I’ve never shot the Veil Nebula before. It is a large (6 times the diameter of the Moon) but faint supernova remnant in the constellation of Cygnus the Swan. Recent measurements have it about 2400 light years away and the progenitor star exploded 10,000 to 20,000 years ago.

Click the images for full size.

NGC 6960 – The Western Veil Nebula
NGC 6992 – The Eastern Veil Nebula

8/8/2020 The Pipe Nebula

Here we have several objects in the southern Milky Way, nestled between Sagittarius and Scorpius, as seen from the River Ridge Observatory Saturday night. In the center is the Pipe Nebula (or Barnard 67 after the astronomer who pioneered the study of these dark nebulae). It’s a tobacco pipe, or maybe something besides tobacco, and you can see the bowl and stem of it. You can see the dark nebulae tracing their way all over this. These are cold gas and dust that aren’t glowing but instead blocking the light from the stars behind them.Glowing red in the upper left is the Lagoon Nebula, one of the best star forming regions in our neck of the woods.This was made from 40 60 second images with a Canon 800D and 50mm lens at f/2. Cropped a little and processed in Photoshop.

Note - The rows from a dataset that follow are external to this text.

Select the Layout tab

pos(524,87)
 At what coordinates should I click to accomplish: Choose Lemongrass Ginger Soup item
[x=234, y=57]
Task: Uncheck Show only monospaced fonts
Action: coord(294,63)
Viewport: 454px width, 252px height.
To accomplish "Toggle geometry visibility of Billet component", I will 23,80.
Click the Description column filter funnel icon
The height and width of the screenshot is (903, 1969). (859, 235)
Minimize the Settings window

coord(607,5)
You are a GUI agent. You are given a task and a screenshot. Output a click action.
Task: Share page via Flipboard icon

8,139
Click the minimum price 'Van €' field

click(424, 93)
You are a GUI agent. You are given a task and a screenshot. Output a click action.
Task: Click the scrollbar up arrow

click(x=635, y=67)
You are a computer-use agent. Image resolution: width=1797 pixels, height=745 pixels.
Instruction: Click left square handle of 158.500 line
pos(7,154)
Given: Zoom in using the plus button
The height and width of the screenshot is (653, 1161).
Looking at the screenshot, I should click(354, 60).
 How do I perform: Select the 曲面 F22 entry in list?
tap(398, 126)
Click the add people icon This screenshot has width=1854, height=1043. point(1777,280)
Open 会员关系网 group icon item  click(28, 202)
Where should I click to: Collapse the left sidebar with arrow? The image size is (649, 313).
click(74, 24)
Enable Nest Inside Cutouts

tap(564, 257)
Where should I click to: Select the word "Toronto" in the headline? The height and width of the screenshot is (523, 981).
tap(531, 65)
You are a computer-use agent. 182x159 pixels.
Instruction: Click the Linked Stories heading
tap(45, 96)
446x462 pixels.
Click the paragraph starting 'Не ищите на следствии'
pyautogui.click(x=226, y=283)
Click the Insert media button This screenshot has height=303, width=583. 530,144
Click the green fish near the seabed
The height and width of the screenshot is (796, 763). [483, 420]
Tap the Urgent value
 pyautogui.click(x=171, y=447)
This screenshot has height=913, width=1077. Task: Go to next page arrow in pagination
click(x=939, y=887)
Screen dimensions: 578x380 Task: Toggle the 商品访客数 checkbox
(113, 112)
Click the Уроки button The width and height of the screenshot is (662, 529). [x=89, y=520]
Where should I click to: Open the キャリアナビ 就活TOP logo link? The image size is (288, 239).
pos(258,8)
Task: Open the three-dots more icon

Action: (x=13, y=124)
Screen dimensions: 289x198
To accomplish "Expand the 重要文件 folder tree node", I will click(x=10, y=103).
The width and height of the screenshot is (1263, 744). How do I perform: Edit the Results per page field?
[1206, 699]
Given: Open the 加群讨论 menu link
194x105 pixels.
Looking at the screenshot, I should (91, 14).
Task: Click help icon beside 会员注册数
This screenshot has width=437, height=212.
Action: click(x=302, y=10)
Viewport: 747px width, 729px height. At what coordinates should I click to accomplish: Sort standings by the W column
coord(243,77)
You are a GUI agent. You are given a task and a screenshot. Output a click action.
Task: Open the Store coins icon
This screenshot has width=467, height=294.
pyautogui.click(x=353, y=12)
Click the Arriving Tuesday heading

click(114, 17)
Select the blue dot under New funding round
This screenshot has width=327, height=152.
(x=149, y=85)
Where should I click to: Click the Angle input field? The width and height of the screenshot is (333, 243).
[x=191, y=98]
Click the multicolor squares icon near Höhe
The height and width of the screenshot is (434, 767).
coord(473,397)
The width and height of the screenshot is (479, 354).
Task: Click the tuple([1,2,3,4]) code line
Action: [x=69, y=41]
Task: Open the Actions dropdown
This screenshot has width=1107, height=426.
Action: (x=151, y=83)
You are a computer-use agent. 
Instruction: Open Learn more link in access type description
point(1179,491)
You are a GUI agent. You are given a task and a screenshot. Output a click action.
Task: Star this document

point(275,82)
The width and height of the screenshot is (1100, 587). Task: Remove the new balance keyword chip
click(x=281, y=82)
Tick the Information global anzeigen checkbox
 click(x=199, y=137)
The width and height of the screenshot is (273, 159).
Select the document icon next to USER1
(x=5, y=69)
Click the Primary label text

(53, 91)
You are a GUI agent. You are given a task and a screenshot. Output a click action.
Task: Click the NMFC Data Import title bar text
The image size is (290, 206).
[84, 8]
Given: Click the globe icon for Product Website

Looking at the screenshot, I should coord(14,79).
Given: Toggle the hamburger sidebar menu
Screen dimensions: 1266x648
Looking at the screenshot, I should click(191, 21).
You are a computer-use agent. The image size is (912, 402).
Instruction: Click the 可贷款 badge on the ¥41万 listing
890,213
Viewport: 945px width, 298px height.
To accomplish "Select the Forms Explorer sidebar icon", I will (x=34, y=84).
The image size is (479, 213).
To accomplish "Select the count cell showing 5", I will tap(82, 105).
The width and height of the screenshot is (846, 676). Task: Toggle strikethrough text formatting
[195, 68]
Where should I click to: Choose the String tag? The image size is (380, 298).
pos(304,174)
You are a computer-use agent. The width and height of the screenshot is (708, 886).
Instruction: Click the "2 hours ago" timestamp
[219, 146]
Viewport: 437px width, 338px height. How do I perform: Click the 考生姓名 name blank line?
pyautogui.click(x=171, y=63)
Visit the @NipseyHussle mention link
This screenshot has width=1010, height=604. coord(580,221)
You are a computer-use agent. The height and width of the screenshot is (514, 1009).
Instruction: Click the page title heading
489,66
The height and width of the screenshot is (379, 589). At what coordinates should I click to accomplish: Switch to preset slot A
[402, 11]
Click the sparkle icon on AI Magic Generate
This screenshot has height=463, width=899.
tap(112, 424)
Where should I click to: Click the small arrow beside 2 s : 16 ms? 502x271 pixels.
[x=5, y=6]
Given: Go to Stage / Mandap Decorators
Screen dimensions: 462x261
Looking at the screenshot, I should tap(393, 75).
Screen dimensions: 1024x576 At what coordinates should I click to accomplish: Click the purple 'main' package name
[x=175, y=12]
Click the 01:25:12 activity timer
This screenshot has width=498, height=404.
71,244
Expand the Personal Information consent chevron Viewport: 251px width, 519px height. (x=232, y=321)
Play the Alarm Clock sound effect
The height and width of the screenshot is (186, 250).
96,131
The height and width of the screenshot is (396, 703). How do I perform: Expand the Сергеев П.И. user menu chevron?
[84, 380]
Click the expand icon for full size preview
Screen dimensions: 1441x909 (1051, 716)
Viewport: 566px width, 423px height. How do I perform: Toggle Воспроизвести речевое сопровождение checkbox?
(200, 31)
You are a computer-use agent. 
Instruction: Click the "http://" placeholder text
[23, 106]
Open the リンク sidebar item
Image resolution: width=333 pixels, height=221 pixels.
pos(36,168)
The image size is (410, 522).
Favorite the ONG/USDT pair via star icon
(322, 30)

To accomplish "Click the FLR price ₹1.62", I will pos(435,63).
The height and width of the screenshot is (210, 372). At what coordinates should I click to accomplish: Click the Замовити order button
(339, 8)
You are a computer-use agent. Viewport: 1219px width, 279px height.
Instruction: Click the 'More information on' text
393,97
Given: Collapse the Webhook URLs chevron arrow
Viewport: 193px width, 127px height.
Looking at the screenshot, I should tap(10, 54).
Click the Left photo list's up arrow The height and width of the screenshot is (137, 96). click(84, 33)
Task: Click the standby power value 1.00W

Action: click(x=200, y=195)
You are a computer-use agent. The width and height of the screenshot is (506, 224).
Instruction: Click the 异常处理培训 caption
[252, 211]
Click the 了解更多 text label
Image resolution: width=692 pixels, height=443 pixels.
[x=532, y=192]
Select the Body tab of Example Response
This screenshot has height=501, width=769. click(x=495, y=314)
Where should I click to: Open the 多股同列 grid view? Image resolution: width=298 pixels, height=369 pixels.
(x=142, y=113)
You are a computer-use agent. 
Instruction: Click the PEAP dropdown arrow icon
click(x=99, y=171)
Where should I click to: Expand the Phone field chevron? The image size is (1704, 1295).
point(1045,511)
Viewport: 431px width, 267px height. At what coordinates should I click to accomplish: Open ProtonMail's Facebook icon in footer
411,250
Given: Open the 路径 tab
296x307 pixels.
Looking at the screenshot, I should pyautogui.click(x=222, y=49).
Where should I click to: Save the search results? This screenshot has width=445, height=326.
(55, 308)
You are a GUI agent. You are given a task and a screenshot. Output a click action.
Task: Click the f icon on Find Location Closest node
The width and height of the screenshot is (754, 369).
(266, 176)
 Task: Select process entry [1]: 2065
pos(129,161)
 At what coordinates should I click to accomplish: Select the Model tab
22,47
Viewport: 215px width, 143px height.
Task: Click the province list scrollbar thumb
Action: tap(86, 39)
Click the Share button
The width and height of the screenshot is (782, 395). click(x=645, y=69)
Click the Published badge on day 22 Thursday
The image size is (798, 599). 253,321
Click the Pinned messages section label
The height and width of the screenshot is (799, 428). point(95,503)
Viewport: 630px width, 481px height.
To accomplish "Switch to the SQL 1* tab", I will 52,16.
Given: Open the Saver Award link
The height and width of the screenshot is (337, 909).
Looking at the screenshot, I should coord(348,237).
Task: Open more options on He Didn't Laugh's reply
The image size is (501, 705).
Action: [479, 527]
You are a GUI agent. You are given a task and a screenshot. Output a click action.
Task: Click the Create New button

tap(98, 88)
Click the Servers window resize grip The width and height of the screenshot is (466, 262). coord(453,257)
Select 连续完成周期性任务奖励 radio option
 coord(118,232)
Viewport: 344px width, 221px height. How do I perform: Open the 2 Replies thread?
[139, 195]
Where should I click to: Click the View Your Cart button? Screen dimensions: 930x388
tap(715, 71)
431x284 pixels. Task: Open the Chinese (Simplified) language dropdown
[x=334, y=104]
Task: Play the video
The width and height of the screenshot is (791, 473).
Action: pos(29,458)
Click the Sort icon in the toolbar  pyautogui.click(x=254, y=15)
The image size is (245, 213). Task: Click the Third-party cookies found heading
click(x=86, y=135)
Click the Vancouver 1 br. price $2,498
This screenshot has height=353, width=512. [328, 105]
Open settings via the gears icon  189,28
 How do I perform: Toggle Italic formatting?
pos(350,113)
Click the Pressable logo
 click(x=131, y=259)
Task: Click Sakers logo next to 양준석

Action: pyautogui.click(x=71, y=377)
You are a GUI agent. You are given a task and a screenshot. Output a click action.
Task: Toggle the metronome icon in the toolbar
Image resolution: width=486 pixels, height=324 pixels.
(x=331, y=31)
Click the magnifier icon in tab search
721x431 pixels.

7/24/2020 The Eagle Nebula (M16)

Last Friday night/Saturday morning, I took some pictures of the Eagle Nebula (Messier 16) i n the constellation Serpens (the serpent). This was with my 11″ SCT & Hyperstar with my ZWO ASI294MC Pro. It needs more time, I only have 30 64 second images here, but I like how it turned out. Click the image for a close up.

According to Wikipedia, “The Eagle Nebula (catalogued as Messier 16 or M16, and as NGC 6611, and also known as the Star Queen Nebula and The Spire) is a young open cluster of stars in the constellation Serpens, discovered by Jean-Philippe de Cheseaux in 1745–46. Both the “Eagle” and the “Star Queen” refer to visual impressions of the dark silhouette near the center of the nebula, an area made famous as the “Pillars of Creation” imaged by the Hubble Space Telescope. The nebula contains several active star-forming gas and dust regions, including the aforementioned Pillars of Creation.”